[[ EXTRACTED DATA open ]]

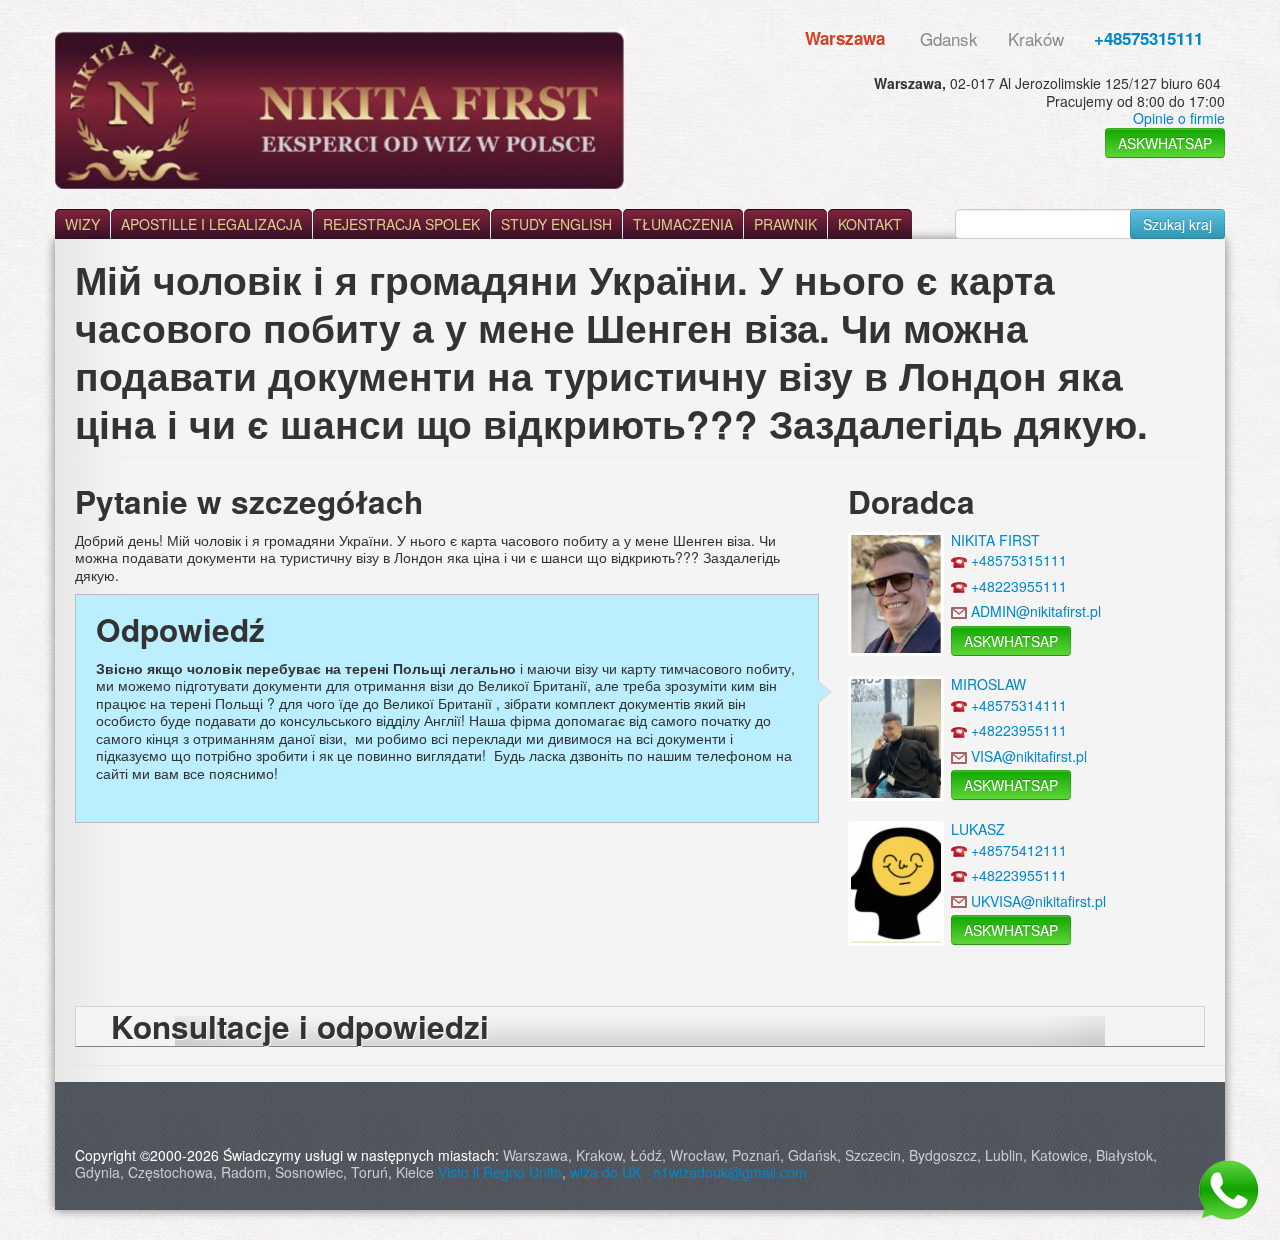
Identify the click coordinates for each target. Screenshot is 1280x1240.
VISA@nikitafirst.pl (1029, 756)
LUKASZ (978, 829)
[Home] (340, 109)
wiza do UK (609, 1172)
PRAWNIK (785, 224)
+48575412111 (1019, 850)
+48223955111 (1019, 586)
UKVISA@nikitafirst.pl (1038, 901)
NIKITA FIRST (995, 540)
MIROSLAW (988, 684)
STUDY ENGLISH (556, 224)
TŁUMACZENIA (683, 224)
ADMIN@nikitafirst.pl (1036, 611)
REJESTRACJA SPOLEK (401, 224)
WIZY (82, 224)
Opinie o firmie (1179, 118)
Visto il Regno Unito (500, 1172)
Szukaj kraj (1177, 224)
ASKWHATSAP (1165, 143)
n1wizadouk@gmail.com (730, 1172)
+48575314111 (1019, 705)
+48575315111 (1148, 38)
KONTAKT (870, 224)
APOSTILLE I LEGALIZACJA (211, 224)
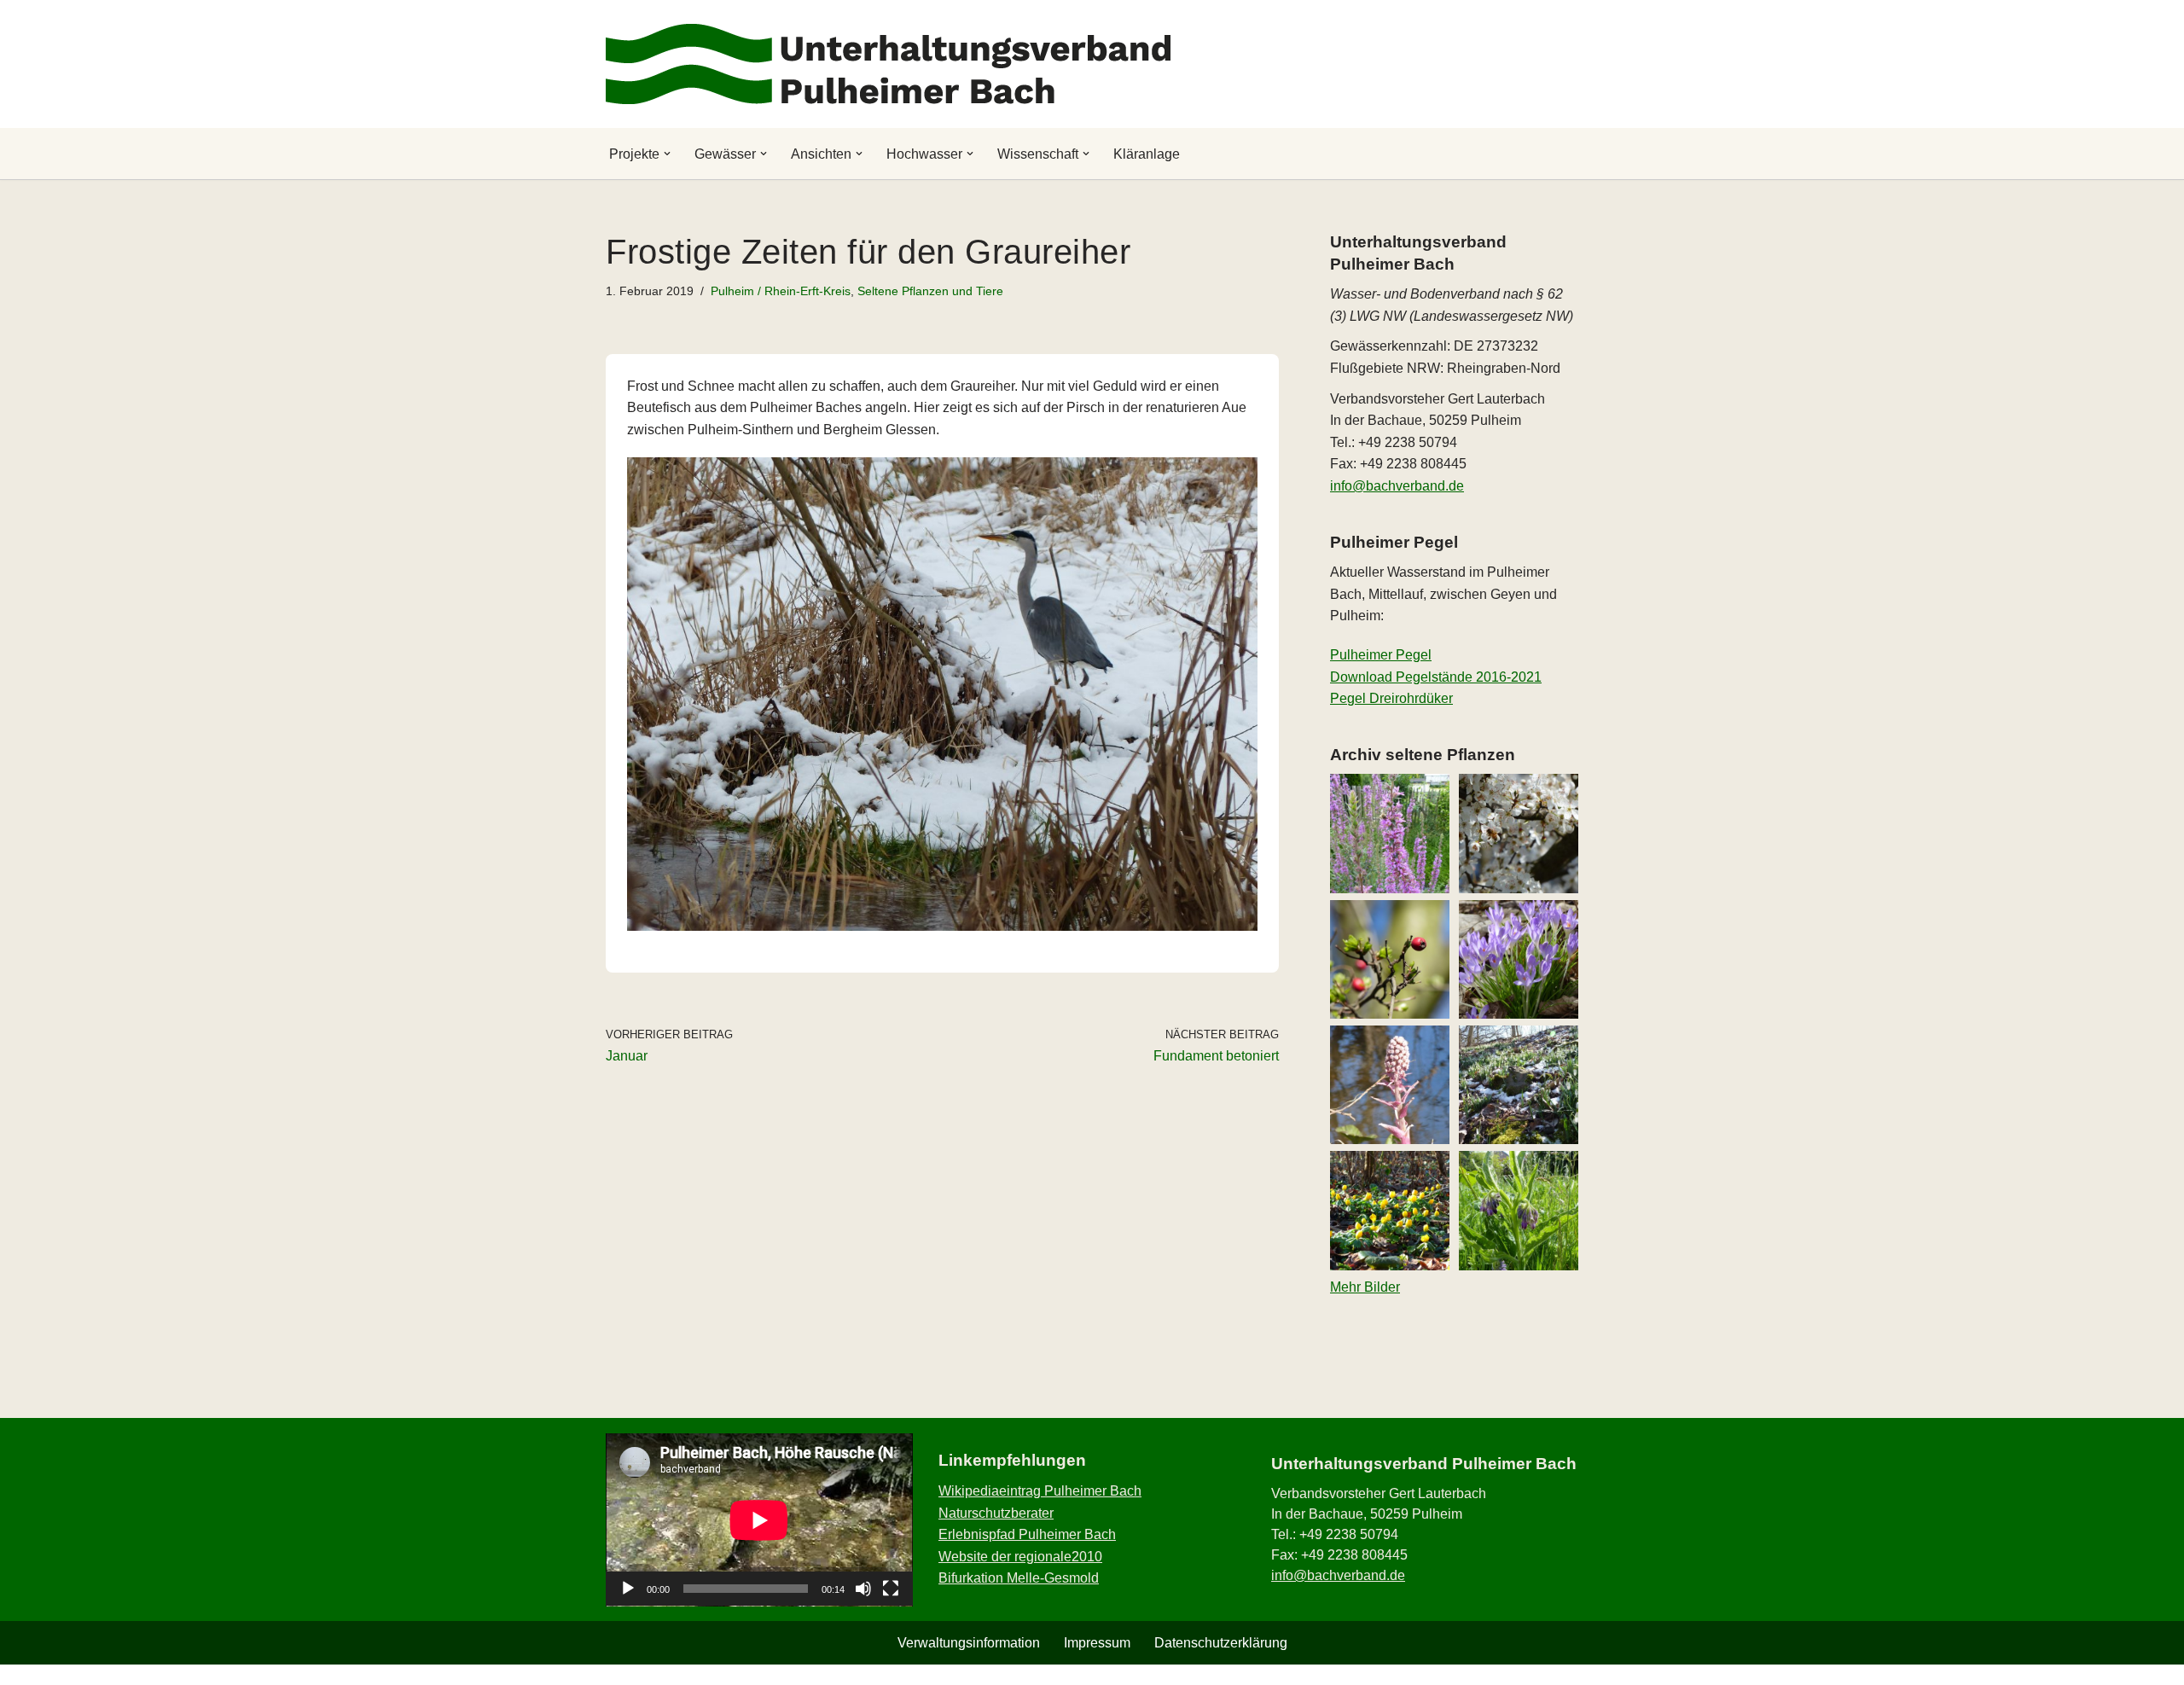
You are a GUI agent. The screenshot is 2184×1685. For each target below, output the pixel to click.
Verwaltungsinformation (968, 1643)
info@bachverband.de (1397, 486)
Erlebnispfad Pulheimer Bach (1027, 1534)
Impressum (1097, 1643)
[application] (759, 1520)
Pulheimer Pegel (1381, 655)
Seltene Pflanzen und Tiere (930, 291)
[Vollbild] (890, 1588)
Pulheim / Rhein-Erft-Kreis (781, 291)
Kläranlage (1146, 154)
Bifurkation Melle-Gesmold (1018, 1578)
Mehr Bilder (1365, 1287)
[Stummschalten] (863, 1588)
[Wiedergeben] (627, 1588)
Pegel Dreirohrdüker (1391, 698)
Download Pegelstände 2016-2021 (1436, 677)
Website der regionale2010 (1020, 1556)
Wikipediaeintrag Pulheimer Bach (1039, 1491)
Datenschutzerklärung (1220, 1643)
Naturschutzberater (996, 1513)
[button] (667, 153)
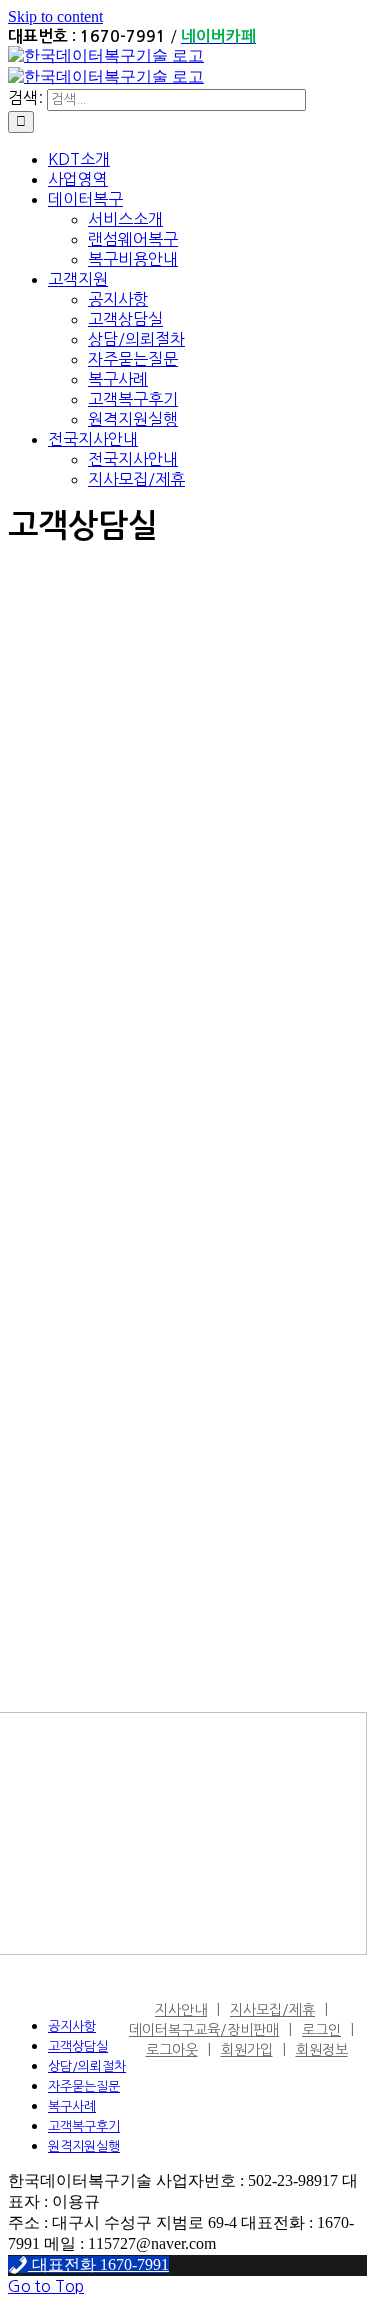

[[ EXTRACTED DATA closed ]]

Pictures aside, return exactly the lines from the data above, starting at the line that has "[Home] (340, 109)" and ending at the line that has "Pulheim / Rhein-Erft-Kreis (781, 291)", both included.

[Home] (340, 109)
wiza do UK (609, 1172)
PRAWNIK (785, 224)
+48575412111 (1019, 850)
+48223955111 (1019, 586)
UKVISA@nikitafirst.pl (1038, 901)
NIKITA FIRST (995, 540)
MIROSLAW (988, 684)
STUDY ENGLISH (556, 224)
TŁUMACZENIA (683, 224)
ADMIN@nikitafirst.pl (1036, 611)
REJESTRACJA SPOLEK (401, 224)
WIZY (82, 224)
Opinie o firmie (1179, 118)
Visto il Regno Unito (500, 1172)
Szukaj kraj (1177, 224)
ASKWHATSAP (1165, 143)
n1wizadouk@gmail.com (730, 1172)
+48575314111 (1019, 705)
+48575315111 (1148, 38)
KONTAKT (870, 224)
APOSTILLE I LEGALIZACJA (211, 224)
You are a GUI agent. The screenshot is 2184×1685. For each target below, output the pixel to click.
Verwaltungsinformation (968, 1643)
info@bachverband.de (1397, 486)
Erlebnispfad Pulheimer Bach (1027, 1534)
Impressum (1097, 1643)
[application] (759, 1520)
Pulheimer Pegel (1381, 655)
Seltene Pflanzen und Tiere (930, 291)
[Vollbild] (890, 1588)
Pulheim / Rhein-Erft-Kreis (781, 291)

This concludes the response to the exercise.